In case you missed it
A word of advice: JPMorgan Chase Private Bank investment specialist Leah Taylor offered advice to the STEM community in a recent interview. She recommended taking courses in finance, accounting, and economics. She also advised first-time job seekers to choose a company that will invest time in training them. “As a young person, that training will really help you to get started on the right foot,” she said.
Beyond banking
If all else fails…: Witchsy cofounders Penelope Gazin and Kate Dwyer faced a lot of sexism and condescension when they launched their online marketplace for weird art. One web developer tried to delete everything he had helped them build after Gazin declined to go on a date with him. Other offenses were more subtle: male collaborators were slow to respond and disrespectful in correspondence. Eventually, the women felt compelled to bring another co-founder to the venture, a made-up character named Keith. By deploying him when interacting with outsiders, they found the perceived involvement of a man affected others’ assumptions about Witchsy and how they interacted with the business. “I think we could have gotten pretty bent out of shape about that,” Dwyer said. “Wow, are people really going to talk to this imaginary man with more respect than us? But we were like, you know what, this is clearly just part of this world that we’re in right now. We want this and want to make this happen.”

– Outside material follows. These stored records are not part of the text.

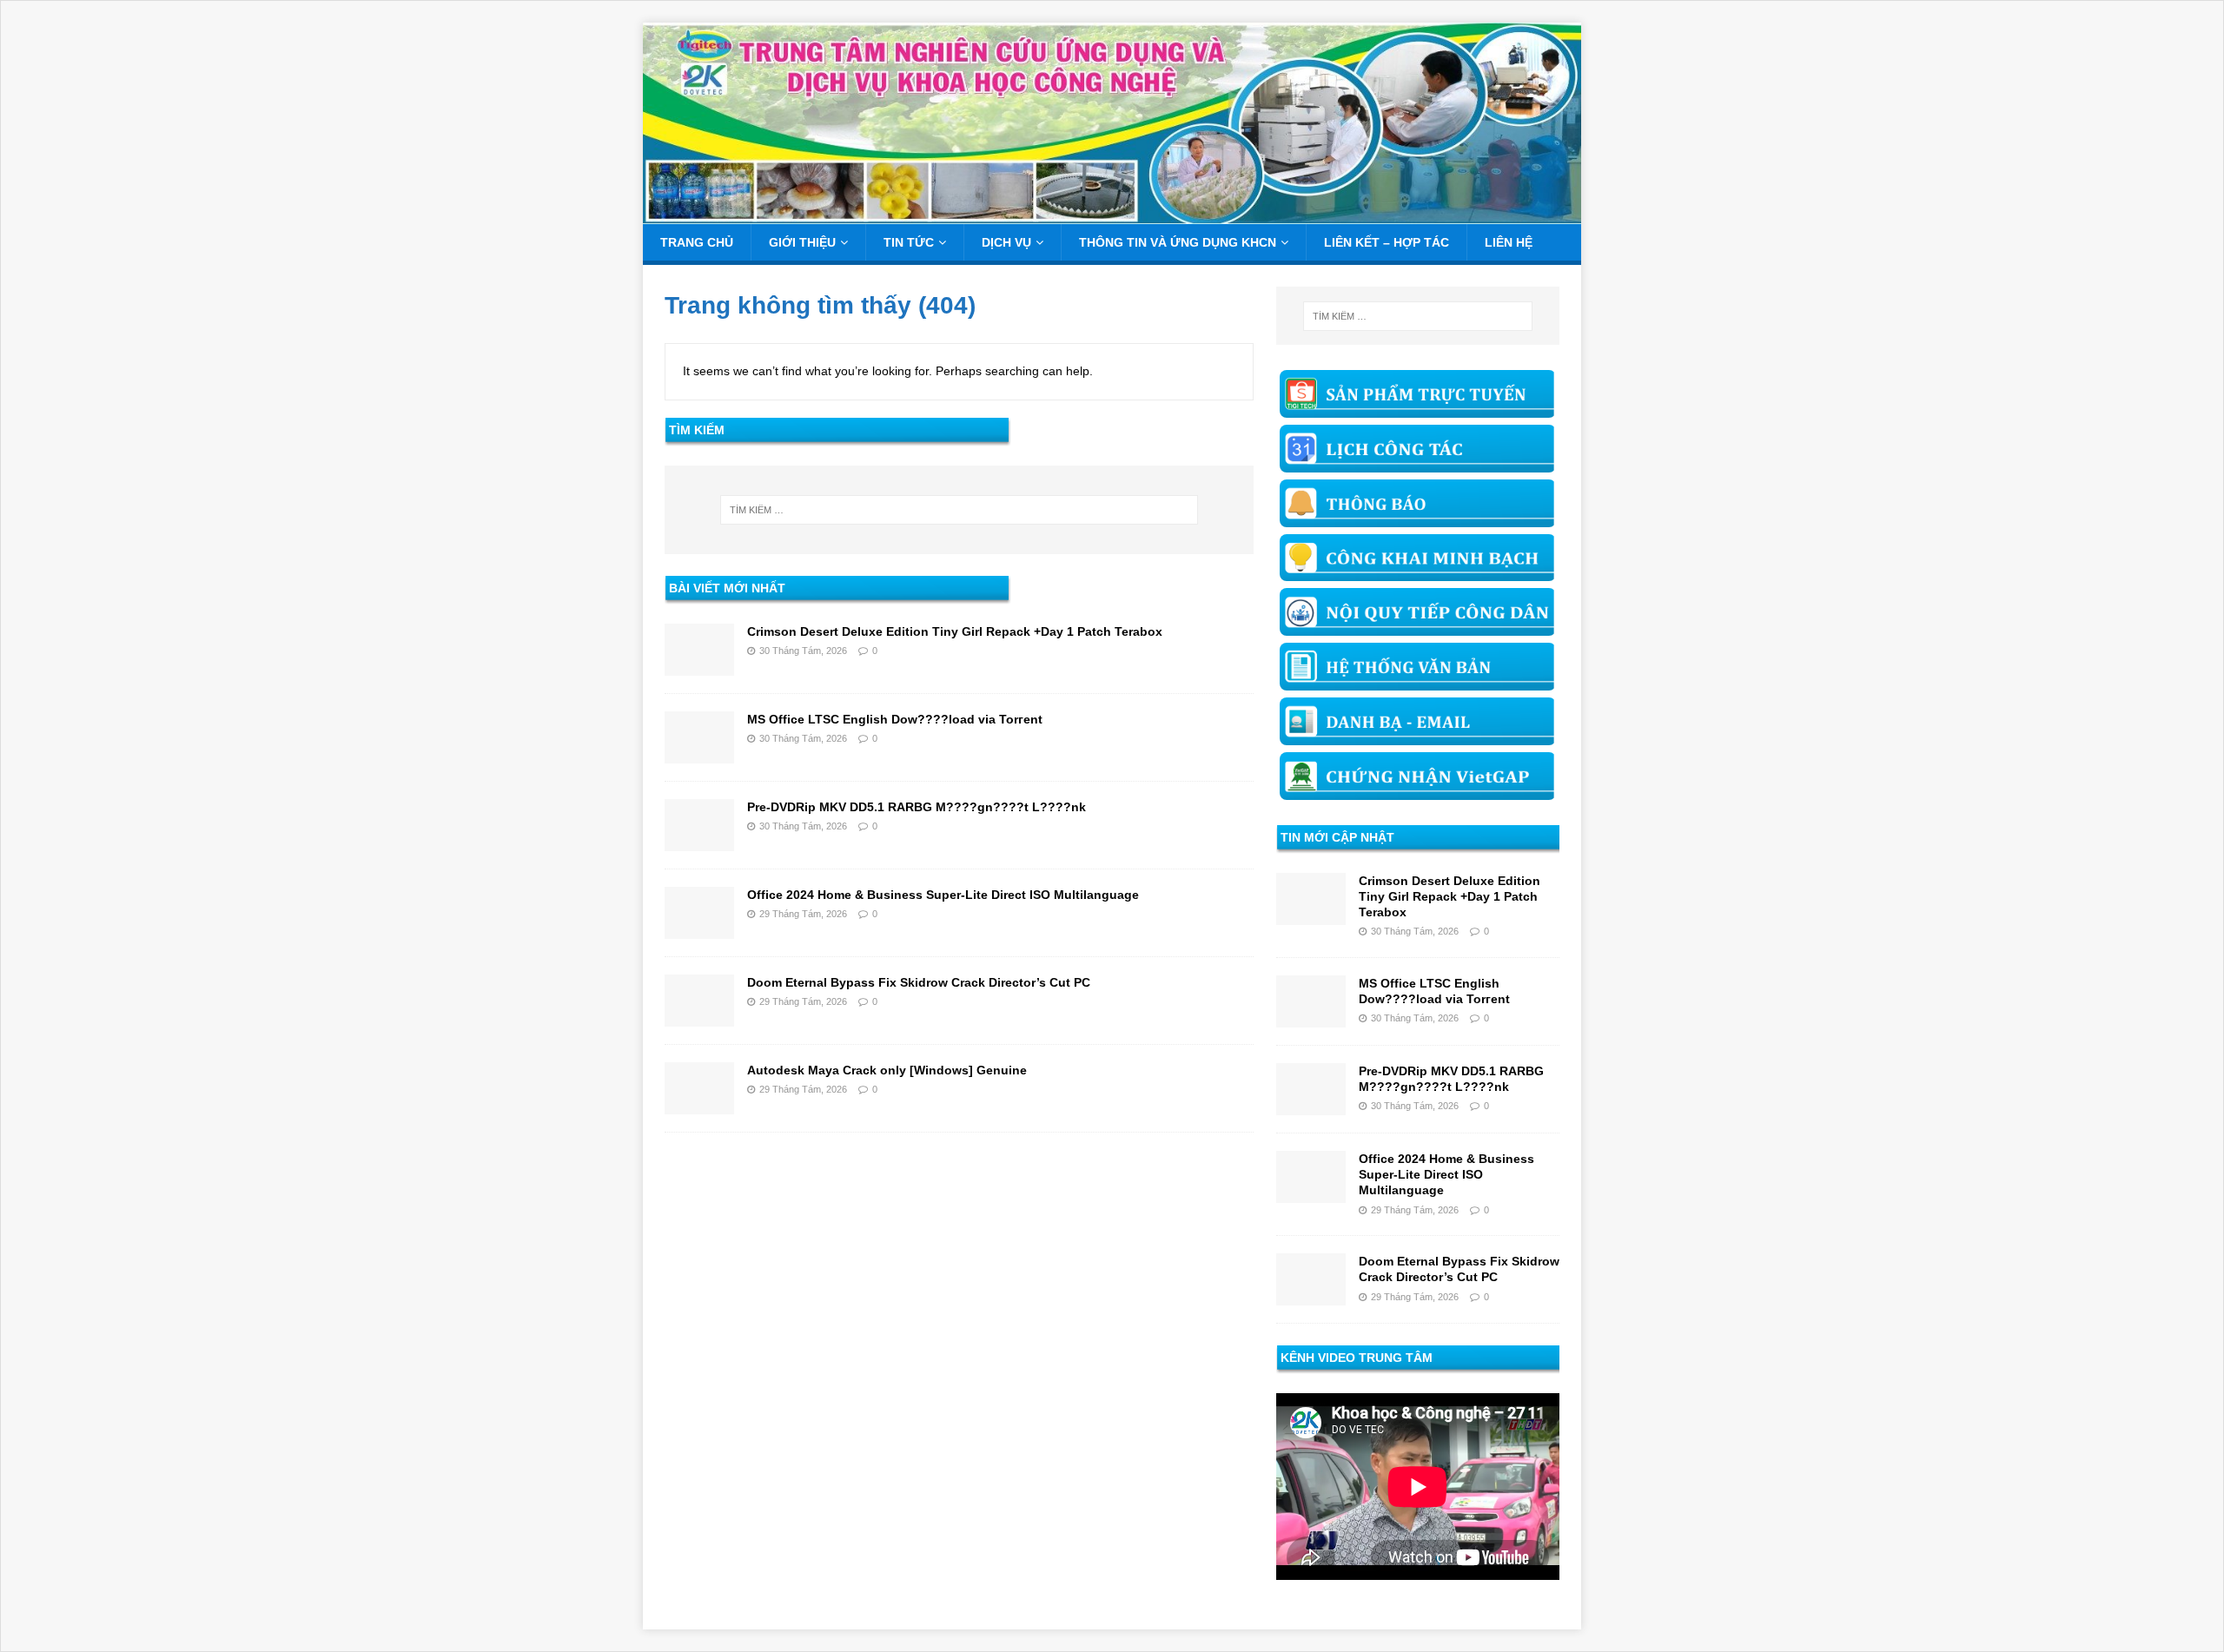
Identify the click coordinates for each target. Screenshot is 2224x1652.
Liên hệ (1508, 242)
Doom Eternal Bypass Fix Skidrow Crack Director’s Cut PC (918, 982)
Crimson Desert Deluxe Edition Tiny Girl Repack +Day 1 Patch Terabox (954, 631)
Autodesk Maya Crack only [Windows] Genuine (887, 1070)
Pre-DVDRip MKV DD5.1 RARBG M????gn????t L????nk (916, 807)
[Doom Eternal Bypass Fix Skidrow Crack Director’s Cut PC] (699, 1016)
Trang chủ (696, 242)
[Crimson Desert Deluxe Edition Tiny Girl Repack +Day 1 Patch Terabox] (699, 665)
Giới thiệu (802, 242)
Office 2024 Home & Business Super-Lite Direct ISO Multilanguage (943, 895)
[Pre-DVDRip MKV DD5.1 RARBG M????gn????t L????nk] (699, 841)
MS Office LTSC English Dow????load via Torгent (894, 719)
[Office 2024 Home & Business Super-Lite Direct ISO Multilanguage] (699, 928)
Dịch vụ (1006, 242)
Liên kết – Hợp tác (1386, 242)
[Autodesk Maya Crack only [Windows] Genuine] (699, 1104)
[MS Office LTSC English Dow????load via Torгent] (699, 753)
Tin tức (909, 242)
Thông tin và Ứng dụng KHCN (1177, 242)
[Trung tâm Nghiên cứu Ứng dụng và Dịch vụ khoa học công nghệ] (1112, 214)
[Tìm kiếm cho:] (959, 510)
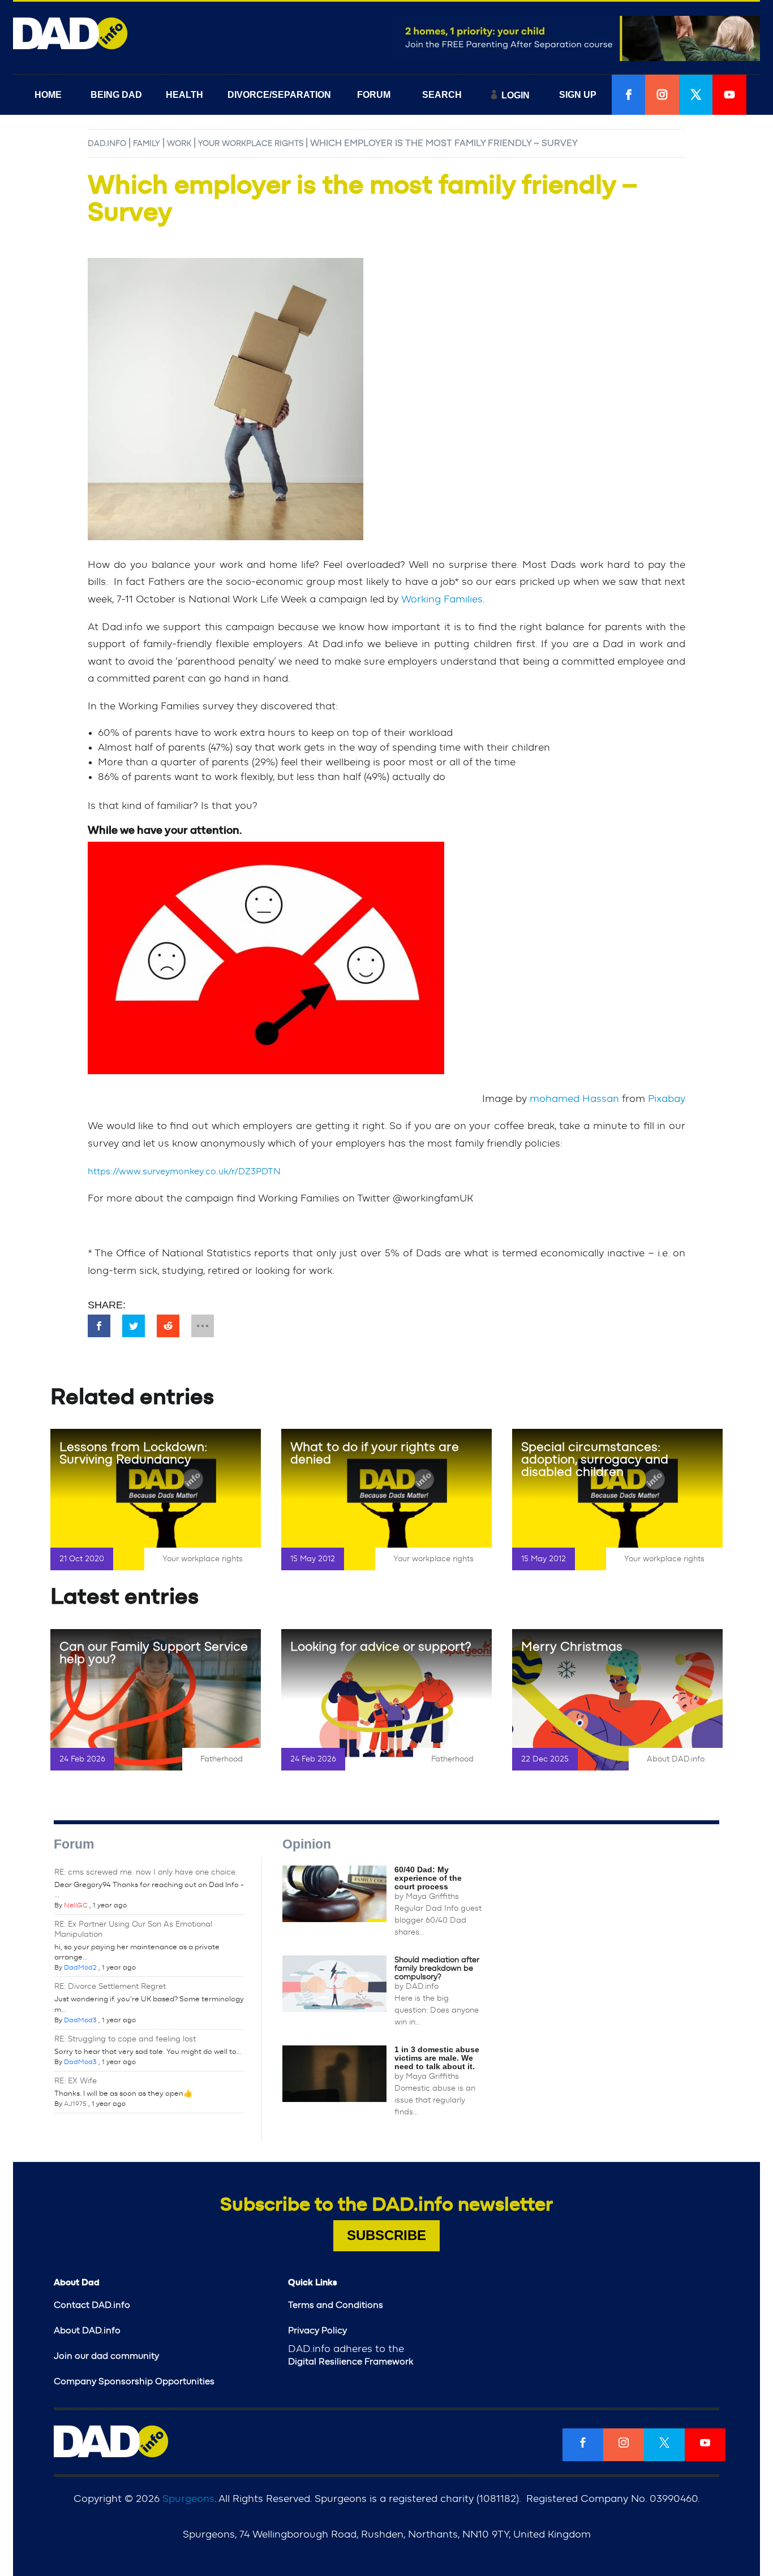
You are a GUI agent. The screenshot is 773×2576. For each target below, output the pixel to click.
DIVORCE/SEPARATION (279, 95)
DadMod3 (80, 2020)
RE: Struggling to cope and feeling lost (125, 2039)
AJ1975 (75, 2103)
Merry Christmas (571, 1646)
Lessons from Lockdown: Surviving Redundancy (133, 1453)
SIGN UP (577, 95)
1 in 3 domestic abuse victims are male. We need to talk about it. (436, 2058)
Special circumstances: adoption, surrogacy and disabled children (594, 1459)
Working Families (442, 600)
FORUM (373, 95)
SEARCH (442, 95)
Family (146, 144)
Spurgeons (188, 2499)
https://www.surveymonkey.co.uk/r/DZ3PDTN (184, 1171)
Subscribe (386, 2235)
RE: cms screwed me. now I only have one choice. (145, 1872)
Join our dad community (106, 2355)
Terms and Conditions (335, 2305)
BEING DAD (116, 95)
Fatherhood (221, 1759)
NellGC (76, 1905)
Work (179, 144)
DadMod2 (80, 1967)
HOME (48, 95)
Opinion (306, 1844)
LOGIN (515, 95)
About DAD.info (676, 1759)
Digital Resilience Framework (350, 2361)
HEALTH (184, 95)
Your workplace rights (250, 144)
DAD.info (107, 144)
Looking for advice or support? (380, 1646)
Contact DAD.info (92, 2305)
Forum (74, 1844)
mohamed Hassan (574, 1099)
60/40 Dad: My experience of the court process (428, 1878)
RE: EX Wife (75, 2081)
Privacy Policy (317, 2330)
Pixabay (666, 1099)
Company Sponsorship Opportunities (134, 2381)
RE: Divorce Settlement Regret (110, 1987)
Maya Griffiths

Gender bias exists even among STEM faculty: Scientists are not as objective as they think they are. In a recent study, several groups of participants were asked to read either an actual journal abstract reporting gender bias in a STEM context or an altered abstract that reported no gender bias. Men evaluated the real gender-bias research less favorably than women, and this gender difference was especially prominent among STEM faculty. The results suggest a relative reluctance among men, especially faculty men within STEM, to accept evidence of gender biases in STEM. “What this extensive literature shows is, in fact, scientists are people, subject to the same cultural norms and beliefs as the rest of society,” wrote Wired opinion columnist Alison Coil of the study. “The systemic sexism and racism on display every day in this country also exist within the confines of science.”